We’ve had the occasional ant join us in the caravan at Conil. When we came to pack up, we discovered hundreds of the blighters had taken up residence in our battery locker. Easy access up the power cable – and probably a bit warmer inside than out. At least we know where our unwanted visitors were based! Localised chemical warfare declared!
As we head up the A4, towards Cadiz, we find the road closed. Everything has to divert off the motorway. Handy with a caravan! However, it transpired that it was a random alcohol check. As we approached the check point, we could see the look in the policeman’s eyes as he tried to remember the words for “blow”, “into” and “tube”, He obviously failed because he waved us straight through – and back onto the autopista. Phew! Not that we had been drinking champagne at breakfast time! Of course we hadn’t!
About 150 km east, we arrive at Olvera. The town is on one hill and our campsite is conveniently placed on the top of the next hill. The rain forecast for 3pm, arrived at 4pm. By then, we were all set up with a magnificent view…
We decided to try the restaurant attached to the site. Big mistake. The place has great reviews but was sadly lacking in both ambience and culinary excellence! OK, so we are in low season, but we still expect.a decent standard of food for 40€. This is one of the occasions when we regret our almost total lack of Spanish! (Like when you get hijacked, or you need new tyres or a water pump or your fridge fails or you need new gas regulator!)
On Saturday, (not really a good choice of days, but the only guaranteed dry day) we went to visit Ronda. There are two ways to go. The shorter, cross country route via Sentenil and miles of twiddly roads just wide enough on which to pass a goat, or the longer main road which doesn’t actually go through anywhere and where no-one can pass because of continuous white lines! Turn left or right out of the campsite respectively. We chose left.
After negotiating a few goats and several cyclists we paused at the tiny settlement of Torre Alháquime.
We drove up to the top of the village until the roads became too narrow for the car, or just became dead ends or transmogrified into steps. We abandoned the car in the only place big enough and continued with mountaineering kit to the summit, where we had our mandatory coffees con leche. Reversing around several blind corners, we found the tiny square where had had coffees. Locals were setting up some sort of event involving tables, tablecloths and food. After getting a small white van to reverse out of our way and some of the tables dismantled and pushed aside, we squeezed out! Just! As Glenda said, we should have parked at the bottom and walked up. But that wouldn’t have been any fun!
Back on the road, we were joined by a peloton of cyclists. Their uniform identified them as the Sentenil Road Racing Team. Worryingly, they were passing us on the uphill stretches, not just the downhill bits!

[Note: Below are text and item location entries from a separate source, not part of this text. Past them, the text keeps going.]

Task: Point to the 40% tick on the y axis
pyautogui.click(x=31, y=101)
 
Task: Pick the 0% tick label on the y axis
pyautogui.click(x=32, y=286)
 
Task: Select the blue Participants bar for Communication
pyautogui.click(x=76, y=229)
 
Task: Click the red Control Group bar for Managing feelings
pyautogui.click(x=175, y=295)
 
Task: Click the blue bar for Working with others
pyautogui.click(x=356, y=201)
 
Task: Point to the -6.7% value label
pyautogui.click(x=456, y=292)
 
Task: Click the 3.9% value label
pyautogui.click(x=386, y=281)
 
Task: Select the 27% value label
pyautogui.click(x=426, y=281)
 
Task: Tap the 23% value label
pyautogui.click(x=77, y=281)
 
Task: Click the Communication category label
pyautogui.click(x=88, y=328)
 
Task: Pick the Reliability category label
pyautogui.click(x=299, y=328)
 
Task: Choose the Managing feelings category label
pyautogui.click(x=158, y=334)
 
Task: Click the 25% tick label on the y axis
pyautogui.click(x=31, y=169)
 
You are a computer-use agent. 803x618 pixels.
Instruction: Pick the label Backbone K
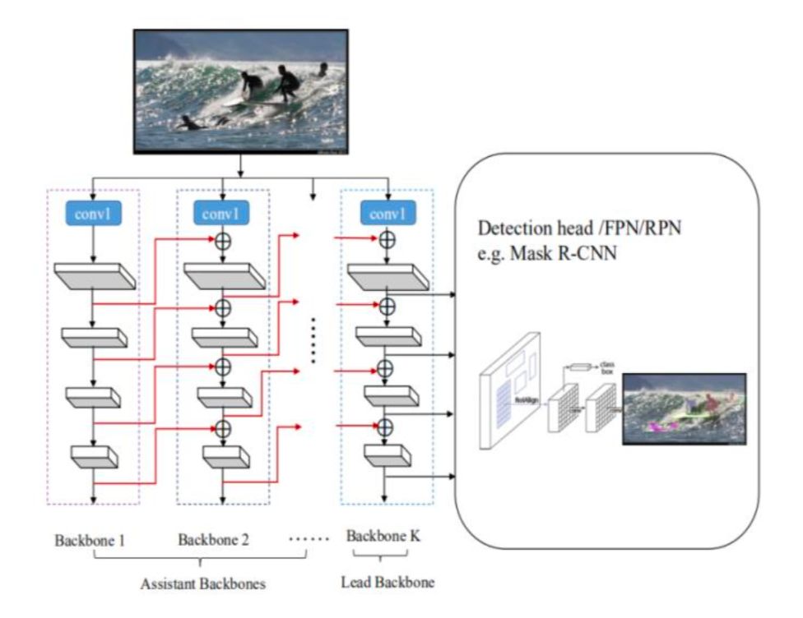click(383, 536)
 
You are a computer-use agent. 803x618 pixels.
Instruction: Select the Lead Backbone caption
click(387, 583)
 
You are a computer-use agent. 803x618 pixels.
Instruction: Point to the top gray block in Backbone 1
click(93, 276)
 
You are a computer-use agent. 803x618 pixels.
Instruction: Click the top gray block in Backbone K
click(387, 277)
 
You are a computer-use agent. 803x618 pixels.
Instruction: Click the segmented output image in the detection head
click(684, 408)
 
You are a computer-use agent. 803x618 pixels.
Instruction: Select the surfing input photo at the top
click(241, 91)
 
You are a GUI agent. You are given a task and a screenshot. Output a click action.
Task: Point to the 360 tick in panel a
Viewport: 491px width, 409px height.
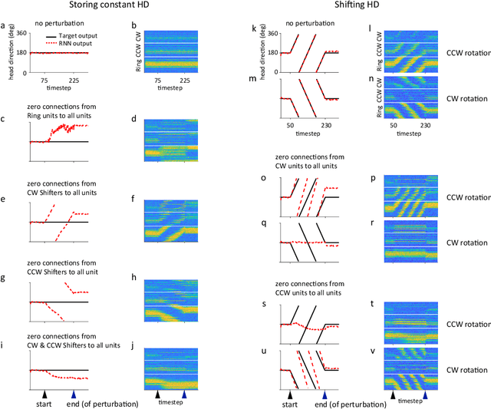(x=21, y=33)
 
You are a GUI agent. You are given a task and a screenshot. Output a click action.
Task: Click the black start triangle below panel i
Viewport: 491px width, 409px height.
(x=45, y=394)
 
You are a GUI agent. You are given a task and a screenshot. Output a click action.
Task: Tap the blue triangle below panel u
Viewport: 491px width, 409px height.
(x=325, y=394)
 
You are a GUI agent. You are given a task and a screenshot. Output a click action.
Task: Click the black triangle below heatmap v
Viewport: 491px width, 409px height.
(x=394, y=394)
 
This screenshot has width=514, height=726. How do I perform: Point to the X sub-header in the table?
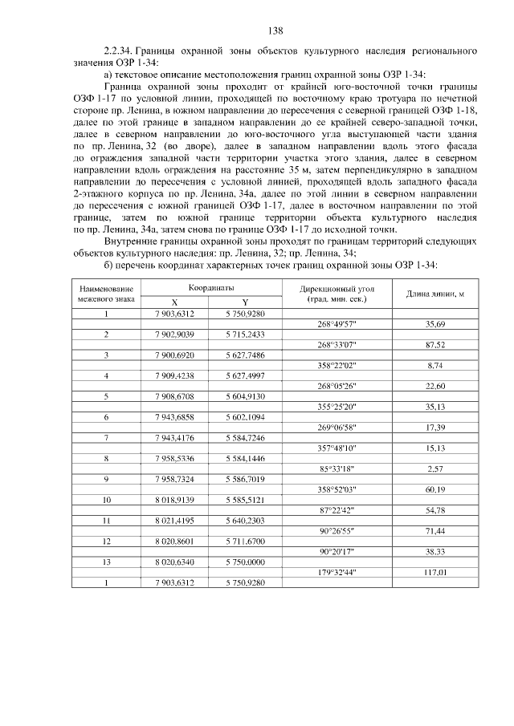click(174, 302)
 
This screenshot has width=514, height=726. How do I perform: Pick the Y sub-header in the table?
click(245, 302)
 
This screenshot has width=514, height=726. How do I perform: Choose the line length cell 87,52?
click(434, 343)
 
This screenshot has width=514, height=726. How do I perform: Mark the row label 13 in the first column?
click(106, 561)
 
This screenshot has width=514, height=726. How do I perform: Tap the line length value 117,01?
click(434, 571)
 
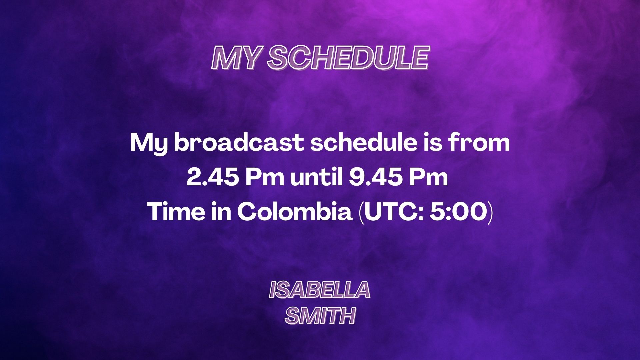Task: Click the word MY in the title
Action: (x=235, y=58)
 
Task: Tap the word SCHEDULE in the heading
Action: (x=348, y=58)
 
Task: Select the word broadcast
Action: (x=239, y=143)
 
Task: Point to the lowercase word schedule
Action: (x=364, y=143)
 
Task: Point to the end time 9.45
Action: (x=376, y=177)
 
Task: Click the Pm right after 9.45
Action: (x=428, y=177)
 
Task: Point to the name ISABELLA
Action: (x=320, y=289)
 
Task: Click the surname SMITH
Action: (x=320, y=315)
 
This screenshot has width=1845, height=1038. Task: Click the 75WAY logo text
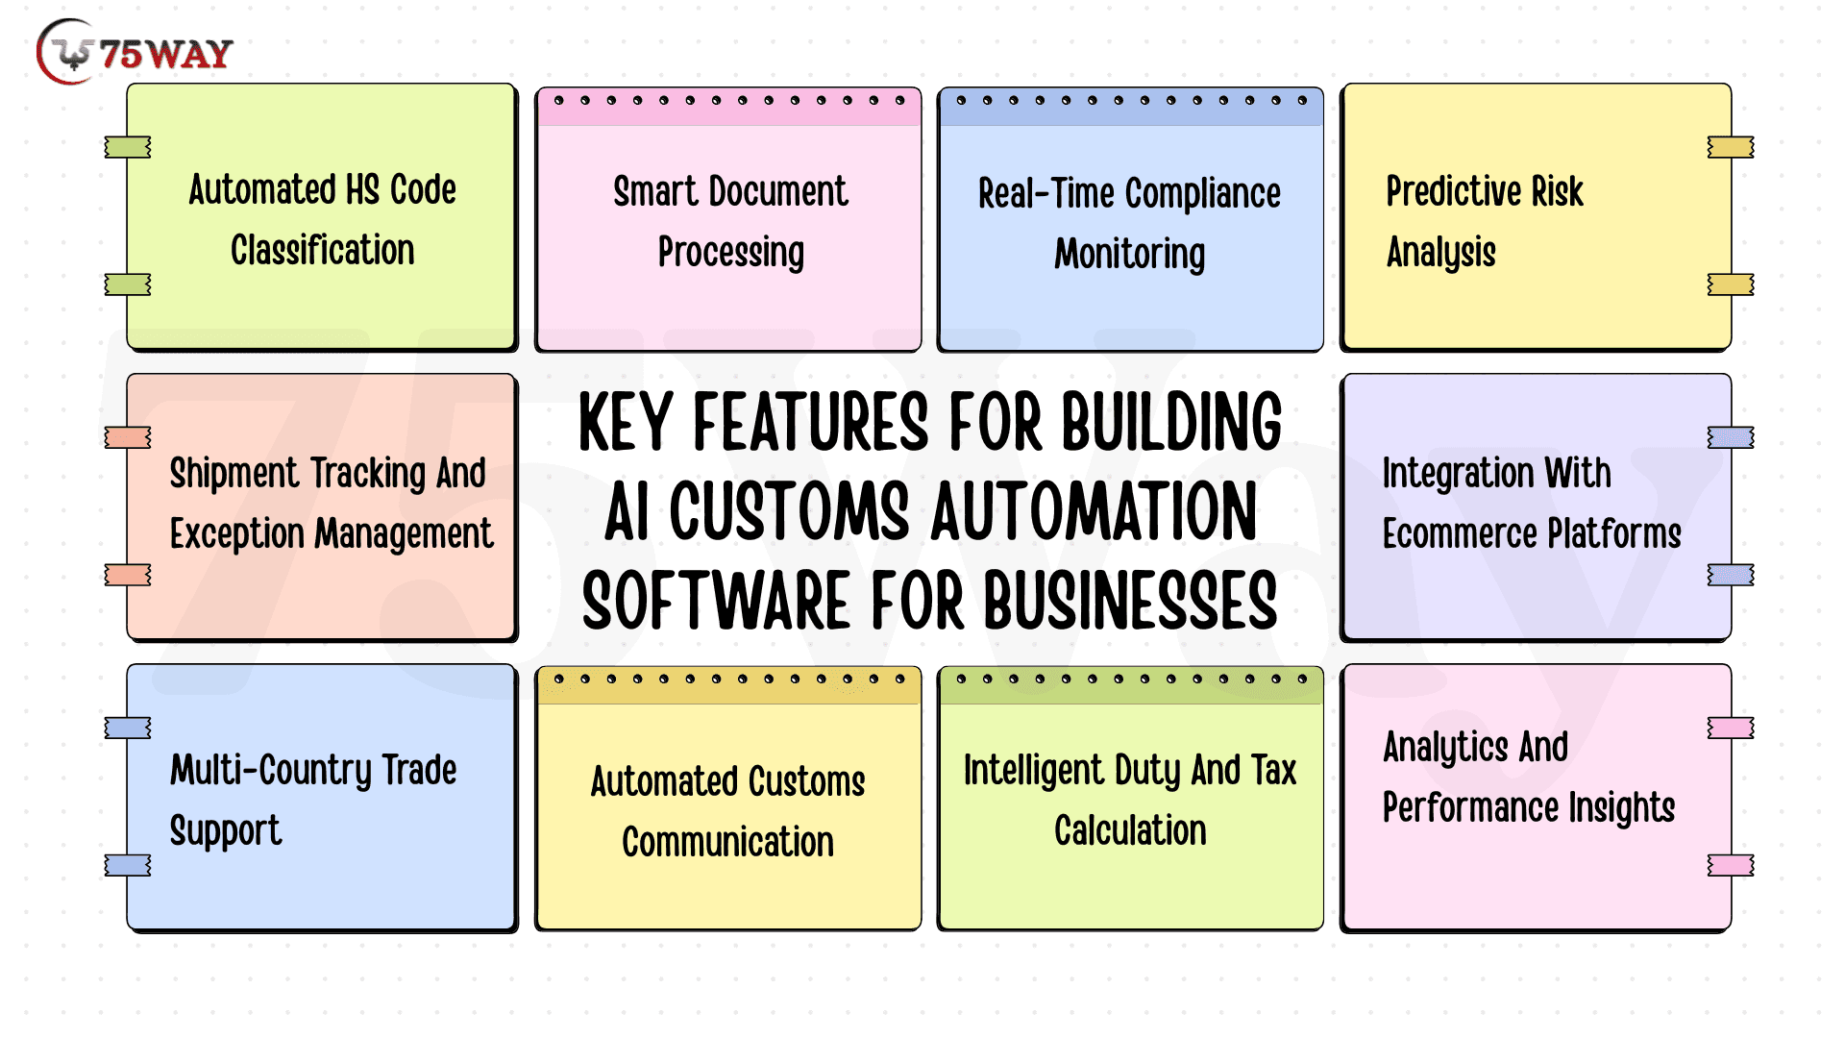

Sentenil de las Bodegas, as it is known locally, is “famous” for its whitewashed houses built into the surrounding cliffs.
Sadly, that’s not my photograph. The town was a traffic jam with coach-loads of weekend tourists. The only things moving were the cycling team weaving their way around coaches and cars! Well, obviously, that’s not strictly true because we escaped by back roads towards Ronda. But there was no parking for miles. Apparently, the town’s hilltop castle was once an Arab fortress. So it sounds like a good place to visit – on a weekday!
And so, into Ronda. Parking on the outskirts, we walked a mile on the Avenida Malaga directly into the central shopping zone. There seemed to me to be a lot of shoe shops and little boutiques but Glenda came out unladen. We found the Puente Nuevo (“New” Bridge) just where it was last time we visited the city.
It’s the newest and largest of three bridges that spanned the 120-metre-deep chasm that carries the Guadalevín River and divides the city of Ronda. But everything is relative! It was completed in 1793. So it’s not really very nuevo!
Drinks on the small terrace of the parador right beside the bridge; serenaded by a guitarist. All very romantic!
Actually, I don’t think he was playing just for us, but he was very accomplished. There is a lovely walkway that has been constructed on and, in places, over the edge of the cliffs. This gives a superb view over the surrounding countryside. But best for non sufferers of vertigo!
There were several peregrine falcons wheeling and swooping along the cliff edge. Very acrobatic! Other wildlife around seemed a little more intimidating…
Time for home, by the main roads – when we eventually work out what the road we want has been renumbered as. Maybe we should invest in a map printed this century!
More from Olvera to follow.
Ronda looks beautiful. The last time I said that, I got a backhander from Marie – well, I was referring to her best friend, in tones that were a tad too enthusiastic.
You visit very beautiful places.
When I go to Ronda I will certainly give the
” a lovely walkway that has been constructed on and, in places, over the edge of the cliffs. This gives a superb view over the surrounding countryside.” a WIDE berth.